Oldsmobile wanted a muscle car, too. It had established an outstanding performance image beginning in 1949 with its all-conquering “Rocket” 88. It became the scourge of the Automobile Association of America and NASCAR circuits in the 1950s, and won the sedan class in the first 1950 Mexican Road Race. But as the decade unfolded, Oldsmobile gradually lost its performance superiority.

Oldsmobile wanted that image back, and its entry in the muscle-car race was the 4-4-2 package on the intermediate F-85 and Cutlass series in mid-1964. It had a 5.4-litre (330 cu. in.), 310-horsepower V-8, with 4-4-2 referring to its four-barrel carburetor, four-on-the-floor manual transmission and twin exhausts. Oldsmobile built 2,999 during its half-year production run.

With a zero to 100 km/h) time of 7.4 seconds, the 4-4-2 didn’t have quite the performance of the GTO’s 6.6 seconds. To address this for 1965, Oldsmobile increased displacement to 6.6 litres (400 cu. in.) giving 345 horsepower.

Performance sparkled with the bigger V-8, with Car and Driver reporting zero to 100 in 5.5 seconds and to 160 km/h in 15.9. It was tire-burning acceleration.

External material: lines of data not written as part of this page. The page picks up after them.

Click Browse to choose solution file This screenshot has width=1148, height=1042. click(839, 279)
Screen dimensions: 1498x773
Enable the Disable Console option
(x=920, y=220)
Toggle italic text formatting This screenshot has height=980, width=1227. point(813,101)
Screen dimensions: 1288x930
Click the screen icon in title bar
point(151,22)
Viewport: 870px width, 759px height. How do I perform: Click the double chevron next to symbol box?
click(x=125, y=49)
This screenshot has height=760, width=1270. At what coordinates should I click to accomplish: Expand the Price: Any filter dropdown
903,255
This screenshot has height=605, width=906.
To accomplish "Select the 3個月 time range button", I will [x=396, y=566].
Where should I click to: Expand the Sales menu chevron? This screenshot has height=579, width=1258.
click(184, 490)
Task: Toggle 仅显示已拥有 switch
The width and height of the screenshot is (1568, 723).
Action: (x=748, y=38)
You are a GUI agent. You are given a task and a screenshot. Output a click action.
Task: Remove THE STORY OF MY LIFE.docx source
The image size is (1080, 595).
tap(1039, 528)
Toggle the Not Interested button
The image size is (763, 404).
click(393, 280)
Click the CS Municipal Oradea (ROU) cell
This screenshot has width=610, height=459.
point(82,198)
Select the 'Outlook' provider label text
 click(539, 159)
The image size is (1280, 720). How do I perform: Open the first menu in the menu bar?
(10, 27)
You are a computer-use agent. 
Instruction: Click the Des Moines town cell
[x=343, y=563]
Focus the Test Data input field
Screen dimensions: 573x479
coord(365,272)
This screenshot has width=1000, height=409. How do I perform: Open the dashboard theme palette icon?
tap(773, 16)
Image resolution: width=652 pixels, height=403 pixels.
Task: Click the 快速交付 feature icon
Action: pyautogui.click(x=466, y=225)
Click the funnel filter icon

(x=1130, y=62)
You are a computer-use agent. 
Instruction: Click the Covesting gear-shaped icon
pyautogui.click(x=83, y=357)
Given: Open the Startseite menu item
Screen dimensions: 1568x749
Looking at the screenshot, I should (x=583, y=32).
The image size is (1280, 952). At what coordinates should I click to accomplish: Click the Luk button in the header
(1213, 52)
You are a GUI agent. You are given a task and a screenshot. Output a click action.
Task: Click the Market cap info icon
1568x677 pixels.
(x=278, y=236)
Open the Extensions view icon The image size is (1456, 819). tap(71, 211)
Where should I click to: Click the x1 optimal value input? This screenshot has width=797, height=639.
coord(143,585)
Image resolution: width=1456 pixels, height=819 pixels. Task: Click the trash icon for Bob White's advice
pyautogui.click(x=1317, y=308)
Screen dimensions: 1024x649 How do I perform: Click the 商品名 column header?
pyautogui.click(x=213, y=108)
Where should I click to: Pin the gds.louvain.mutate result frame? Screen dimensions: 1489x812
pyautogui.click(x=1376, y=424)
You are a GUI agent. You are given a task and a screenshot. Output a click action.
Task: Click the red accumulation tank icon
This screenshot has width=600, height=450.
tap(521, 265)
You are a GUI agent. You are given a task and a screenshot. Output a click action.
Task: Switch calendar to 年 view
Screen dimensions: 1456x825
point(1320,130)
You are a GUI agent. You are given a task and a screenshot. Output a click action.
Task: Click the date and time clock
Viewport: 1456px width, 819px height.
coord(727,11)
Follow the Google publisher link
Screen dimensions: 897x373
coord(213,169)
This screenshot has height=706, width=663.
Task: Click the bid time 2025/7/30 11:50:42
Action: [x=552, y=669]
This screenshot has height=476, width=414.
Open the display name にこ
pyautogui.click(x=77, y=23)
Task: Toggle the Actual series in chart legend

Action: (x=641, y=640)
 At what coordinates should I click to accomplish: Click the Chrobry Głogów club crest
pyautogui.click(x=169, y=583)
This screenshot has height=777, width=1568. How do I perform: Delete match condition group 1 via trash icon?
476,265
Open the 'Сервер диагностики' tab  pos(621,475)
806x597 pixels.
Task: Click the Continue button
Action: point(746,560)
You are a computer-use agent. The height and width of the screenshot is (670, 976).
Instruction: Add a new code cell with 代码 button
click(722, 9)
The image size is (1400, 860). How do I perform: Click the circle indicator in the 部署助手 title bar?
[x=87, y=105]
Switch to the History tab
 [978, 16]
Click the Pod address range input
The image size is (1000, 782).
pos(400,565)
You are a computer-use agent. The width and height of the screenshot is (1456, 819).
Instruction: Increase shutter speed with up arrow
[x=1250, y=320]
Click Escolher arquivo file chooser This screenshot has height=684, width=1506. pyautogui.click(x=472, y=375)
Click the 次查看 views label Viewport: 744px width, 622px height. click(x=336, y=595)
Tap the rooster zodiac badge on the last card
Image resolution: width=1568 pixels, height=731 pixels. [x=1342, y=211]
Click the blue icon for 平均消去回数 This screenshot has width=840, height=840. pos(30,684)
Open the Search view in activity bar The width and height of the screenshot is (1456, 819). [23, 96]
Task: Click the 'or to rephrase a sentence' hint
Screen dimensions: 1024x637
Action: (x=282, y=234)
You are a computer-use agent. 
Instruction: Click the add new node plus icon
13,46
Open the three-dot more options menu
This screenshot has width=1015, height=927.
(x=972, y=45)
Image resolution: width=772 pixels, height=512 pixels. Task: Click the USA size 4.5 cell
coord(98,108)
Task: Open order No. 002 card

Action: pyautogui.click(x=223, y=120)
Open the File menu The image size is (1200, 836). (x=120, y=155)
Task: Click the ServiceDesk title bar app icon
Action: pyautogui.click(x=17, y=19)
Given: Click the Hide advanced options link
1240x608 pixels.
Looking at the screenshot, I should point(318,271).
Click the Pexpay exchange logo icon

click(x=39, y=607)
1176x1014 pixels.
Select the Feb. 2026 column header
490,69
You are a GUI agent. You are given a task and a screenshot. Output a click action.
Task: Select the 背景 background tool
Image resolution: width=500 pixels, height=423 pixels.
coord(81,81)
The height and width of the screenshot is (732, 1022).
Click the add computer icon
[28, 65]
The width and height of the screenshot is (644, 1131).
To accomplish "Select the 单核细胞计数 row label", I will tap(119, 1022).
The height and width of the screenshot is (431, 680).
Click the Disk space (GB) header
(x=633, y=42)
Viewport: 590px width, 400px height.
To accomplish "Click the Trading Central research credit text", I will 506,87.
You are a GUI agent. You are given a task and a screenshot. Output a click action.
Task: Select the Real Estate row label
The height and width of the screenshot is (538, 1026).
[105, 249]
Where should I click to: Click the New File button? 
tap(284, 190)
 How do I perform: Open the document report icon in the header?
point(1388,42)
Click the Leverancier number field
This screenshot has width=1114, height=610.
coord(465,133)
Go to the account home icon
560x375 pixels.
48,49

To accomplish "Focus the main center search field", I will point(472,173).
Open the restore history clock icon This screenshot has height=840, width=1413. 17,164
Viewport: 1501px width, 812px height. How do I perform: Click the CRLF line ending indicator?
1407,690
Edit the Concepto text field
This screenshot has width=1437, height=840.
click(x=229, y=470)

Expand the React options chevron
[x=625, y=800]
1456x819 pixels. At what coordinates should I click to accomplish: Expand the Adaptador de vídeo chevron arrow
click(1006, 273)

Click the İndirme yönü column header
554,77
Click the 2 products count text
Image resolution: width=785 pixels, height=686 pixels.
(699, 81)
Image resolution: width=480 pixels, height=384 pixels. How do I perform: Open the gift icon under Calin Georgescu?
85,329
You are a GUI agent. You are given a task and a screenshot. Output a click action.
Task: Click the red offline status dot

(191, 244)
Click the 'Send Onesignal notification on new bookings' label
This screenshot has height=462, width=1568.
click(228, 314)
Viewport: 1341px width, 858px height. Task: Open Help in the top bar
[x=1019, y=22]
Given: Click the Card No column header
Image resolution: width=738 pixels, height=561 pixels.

But the 4-4-2 was more than just straight-line acceleration; Oldsmobile engineers added such items as stiffer springs, larger shock absorbers and a rear anti-roll bar, turning the 4-4-2 into what was reputed to be the best handling of the muscle cars.

For 1968, the 4-4-2 became a full series rather than an option package, and this plus all-new styling for the General Motors intermediates helped Olds sell 33,607 4-4-2s. The 6.6-litre (400 cu. in.) engine continued with various power ratings depending on compression ratio, carburetion and transmission, and whether one ordered the optional under-bumper W-30 air induction system.

GM’s intermediates were growing heavier, which contributed to the slower zero-to-100 km/h time of 7.0 seconds that Car Life reported on a 350-horsepower automatic transmission-equipped 4-4-2. To correct this, Olds gave the 4-4-2 an even larger 7.4-litre (455 cu. in.) engine for 1970, which it claimed was the largest ever offered in a special performance car.

Unfortunately, 1971 saw the beginning of performance degradation as emission hardware started to bite and compression ratios fell. This really affected muscle cars, and it would be the 4-4-2’s last year as a separate series.

For 1972, the 4-4-2 was back to an option package of mostly trim, decal and other appearance items on the Cutlass line, but still including enhanced handling components such as heavier anti-roll bars and larger wheels.

This was the theme of the 4-4-2 for the rest of the 1970s: mostly a trim-and-handling option for the Cutlass. As recession loomed in 1980, the 4-4-2 was discontinued.

It came back in 1985, again as an appearance and handling package, but with its own higher performance 5.0-litre (305 cu. in.) V-8 now rated at 180 horsepower by the more realistic Society of Automotive Engineers “net” rating, rather than the previous “gross” rating.

The 4-4-2 disappeared in 1987 as Oldsmobile followed the industry conversion to front-wheel drive. It returned once again for 1990 as the Cutlass Calais Quad 442 (no hyphens) powered by the new Oldsmobile-developed 2.3-litre, double-overhead cam, four-valves-per-cylinder four-cylinder engine. In H.O. (high output) form, it produced 180 horsepower and the 442 now meant four cylinders, four valves per cylinder and two overhead camshafts.

Compared with the early 4-4-2s, the new one was cleaner, more economical and had almost equal performance, all from less than a third of the displacement of the biggest 4-4-2 V-8. It was an environmentally friendly 1990s performance car.

But to muscle-car fans, it wasn’t the real thing. For them, no high-winding little four could replace that sound of a hibernating bear when a big V-8 opened its secondary barrels. A fast-revving four, no matter how high-tech, could never take the place of a big rumbling eight.